● **Instructions to follow**
Rewrite the part of the listing that opens with the line containing "Where should I click to: Submit" and closes with the line containing "will pyautogui.click(x=44, y=26).", swapping "yellow" for "orange" and keeping everything else the same.

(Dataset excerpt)
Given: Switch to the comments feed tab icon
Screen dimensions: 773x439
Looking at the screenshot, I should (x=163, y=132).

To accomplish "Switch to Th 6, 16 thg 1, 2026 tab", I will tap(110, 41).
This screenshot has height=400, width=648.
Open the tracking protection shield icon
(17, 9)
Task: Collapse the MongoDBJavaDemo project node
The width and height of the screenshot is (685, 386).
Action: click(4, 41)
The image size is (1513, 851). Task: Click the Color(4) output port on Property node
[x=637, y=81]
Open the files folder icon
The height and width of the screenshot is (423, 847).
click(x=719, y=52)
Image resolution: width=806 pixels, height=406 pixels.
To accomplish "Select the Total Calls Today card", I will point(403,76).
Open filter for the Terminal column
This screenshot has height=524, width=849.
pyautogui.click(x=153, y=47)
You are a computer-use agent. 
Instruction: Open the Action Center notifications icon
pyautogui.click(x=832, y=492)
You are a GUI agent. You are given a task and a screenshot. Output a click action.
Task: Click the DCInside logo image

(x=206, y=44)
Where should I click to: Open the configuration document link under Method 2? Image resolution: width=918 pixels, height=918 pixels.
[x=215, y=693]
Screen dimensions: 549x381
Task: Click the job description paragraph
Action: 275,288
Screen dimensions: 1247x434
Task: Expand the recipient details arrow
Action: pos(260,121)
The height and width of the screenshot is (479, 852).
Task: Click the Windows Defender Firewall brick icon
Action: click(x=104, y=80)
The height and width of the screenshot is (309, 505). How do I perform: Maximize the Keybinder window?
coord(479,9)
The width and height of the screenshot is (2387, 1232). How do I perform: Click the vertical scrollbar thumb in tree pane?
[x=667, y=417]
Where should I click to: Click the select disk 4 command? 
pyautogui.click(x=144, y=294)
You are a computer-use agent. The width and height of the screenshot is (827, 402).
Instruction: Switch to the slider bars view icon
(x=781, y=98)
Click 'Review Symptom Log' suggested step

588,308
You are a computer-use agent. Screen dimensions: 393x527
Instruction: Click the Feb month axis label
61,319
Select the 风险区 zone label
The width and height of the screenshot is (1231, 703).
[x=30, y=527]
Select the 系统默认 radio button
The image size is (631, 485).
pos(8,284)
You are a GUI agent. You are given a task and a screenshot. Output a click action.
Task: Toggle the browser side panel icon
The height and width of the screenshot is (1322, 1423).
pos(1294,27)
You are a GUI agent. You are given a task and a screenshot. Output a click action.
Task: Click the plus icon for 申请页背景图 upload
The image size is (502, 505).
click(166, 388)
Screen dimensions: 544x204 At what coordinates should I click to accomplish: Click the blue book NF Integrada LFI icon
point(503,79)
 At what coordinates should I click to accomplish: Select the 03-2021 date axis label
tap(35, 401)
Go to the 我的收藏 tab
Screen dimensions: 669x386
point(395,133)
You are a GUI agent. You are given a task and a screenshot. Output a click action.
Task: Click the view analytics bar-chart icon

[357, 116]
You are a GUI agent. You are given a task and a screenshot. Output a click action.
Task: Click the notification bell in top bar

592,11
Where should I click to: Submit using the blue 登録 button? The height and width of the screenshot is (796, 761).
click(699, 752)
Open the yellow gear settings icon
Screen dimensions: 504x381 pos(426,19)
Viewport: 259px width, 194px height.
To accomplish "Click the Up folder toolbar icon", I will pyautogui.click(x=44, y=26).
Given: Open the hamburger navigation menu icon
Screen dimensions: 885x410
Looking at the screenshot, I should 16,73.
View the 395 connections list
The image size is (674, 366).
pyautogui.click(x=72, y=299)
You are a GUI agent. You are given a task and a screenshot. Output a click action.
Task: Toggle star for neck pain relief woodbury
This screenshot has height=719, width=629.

● **Exercise solution**
Where should I click to: Submit using the blue 登録 button? The height and width of the screenshot is (796, 761).
click(699, 752)
Open the orange gear settings icon
Screen dimensions: 504x381 pos(426,19)
Viewport: 259px width, 194px height.
To accomplish "Click the Up folder toolbar icon", I will pyautogui.click(x=44, y=26).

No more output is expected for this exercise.